-
Juan 8, 1-11
En aquel tiempo, Jesús se retiró al monte de los Olivos. Al amanecer se presentó de nuevo en el templo, y todo el pueblo acudía a él, y, sentándose, les enseñaba.
Los escribas y los fariseos le traen una mujer sorprendida en adulterio, y, colocándola en medio, le dijeron:
«Maestro, esta mujer ha sido sorprendida en flagrante adulterio. La ley de Moisés nos manda apedrear a las adúlteras; tú, ¿qué dices?». Le preguntaban esto para comprometerlo y poder acusarlo. Pero Jesús, inclinándose, escribía con el dedo en el suelo. Como insistían en preguntarle, se
incorporó y les dijo:
«El que esté sin pecado, que le tire la primera piedra». E inclinándose otra vez, siguió escribiendo.
Ellos, al oírlo, se fueron escabullendo uno a uno, empezando por los más viejos. Y quedó solo Jesús, con la mujer en medio, que seguía allí delante. Jesús se incorporó y le preguntó:
«Mujer, ¿dónde están tus acusadores?; ¿ninguno te ha condenado?». Ella contestó: «Ninguno, Señor». Jesús dijo:
«Tampoco yo te condeno. Anda, y en adelante no peques más».
***
De rodillas se confiesa mejor
En mis años de sacerdocio, nunca he sido demasiado remilgado con las formas a la hora de absolver a un pecador. En cierta ocasión, mientras paseaba, alguien detuvo su automóvil a mi paso y me pidió que le confesara. Allí mismo, en plena calle, escuché su confesión y le absolví. También he confesado a jóvenes en el patio del colegio, y a excursionistas con mochila mientras subíamos una montaña. La confesión es sacramento de urgencia, y no es cuestión de poner trabas a quien busca el perdón de Dios.
Sin embargo, es maravilloso estar de rodillas mientras se confiesa y se recibe la absolución sacramental.
Y quedó solo Jesús, con la mujer en medio, que seguía allí delante. Jesús se incorporó. –¿Ninguno te ha condenado? –Ninguno, Señor. –Tampoco yo te condeno, anda, y en adelante no peques más.

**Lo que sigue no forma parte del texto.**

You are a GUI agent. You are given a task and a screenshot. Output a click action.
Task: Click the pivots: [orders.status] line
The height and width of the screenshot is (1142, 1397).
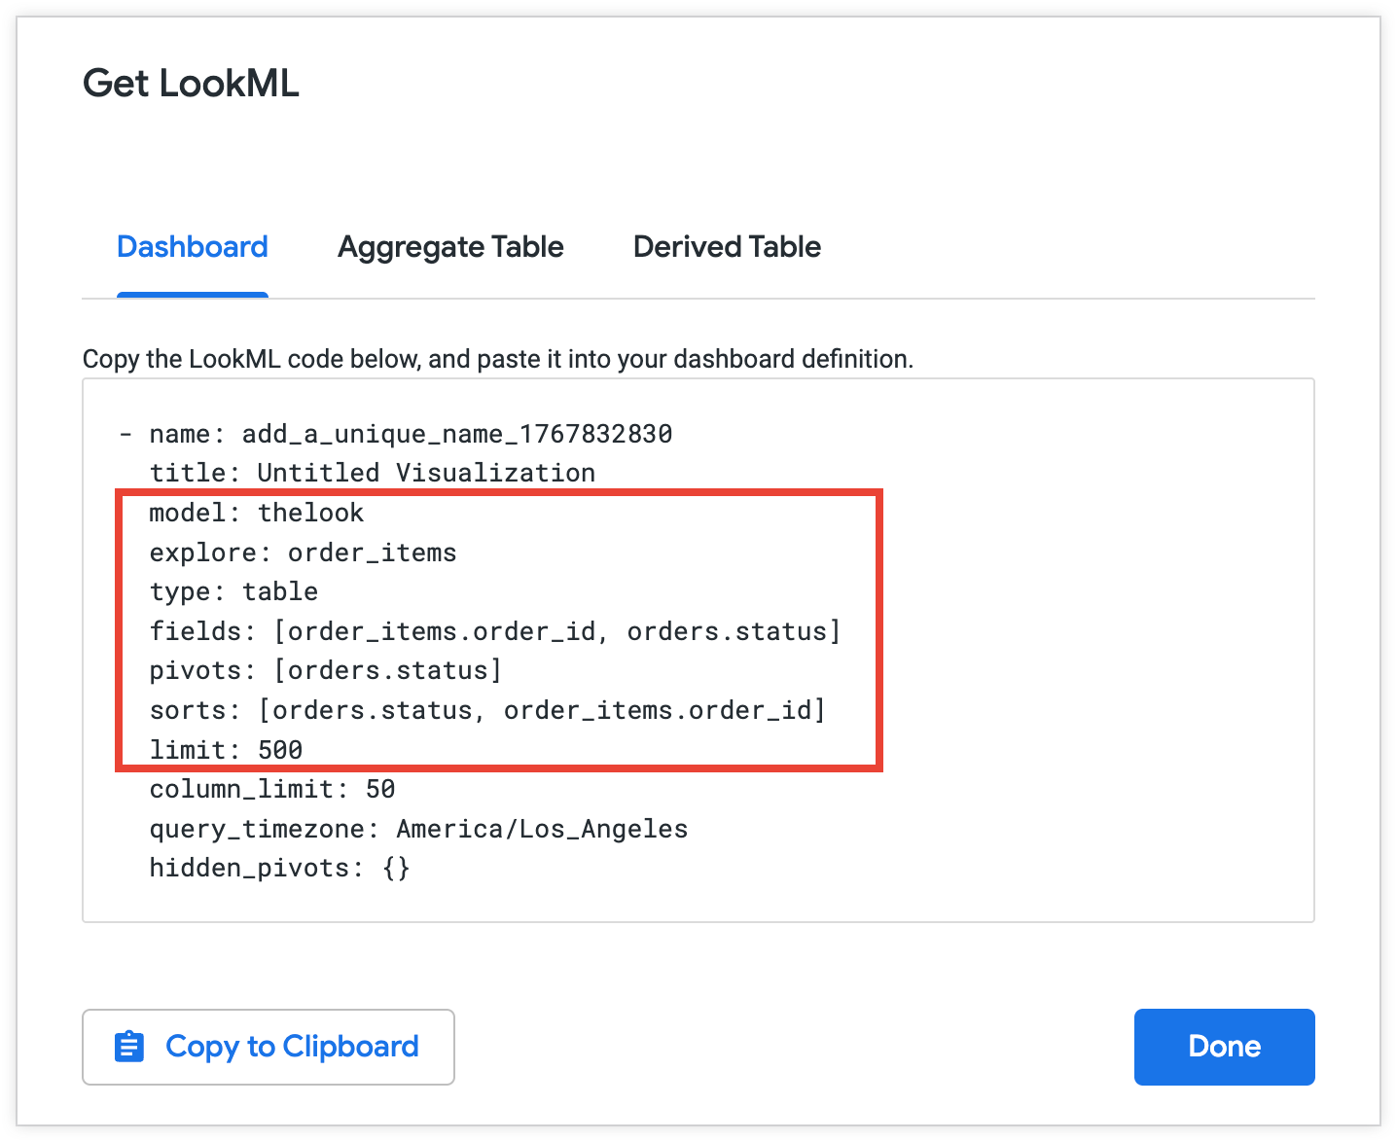click(x=325, y=670)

Míralos a los dos: Jesús en pie, y la mujer postrada. Hasta que, al ser alcanzada por el perdón, se levanta para emprender una nueva vida.
Lo maravilloso de arrodillarse para confesar no es sólo la humildad de quien se postra para reconocer su culpa. Es, también, la alegría de ser levantado por la misericordia de Dios para emprender una vida nueva.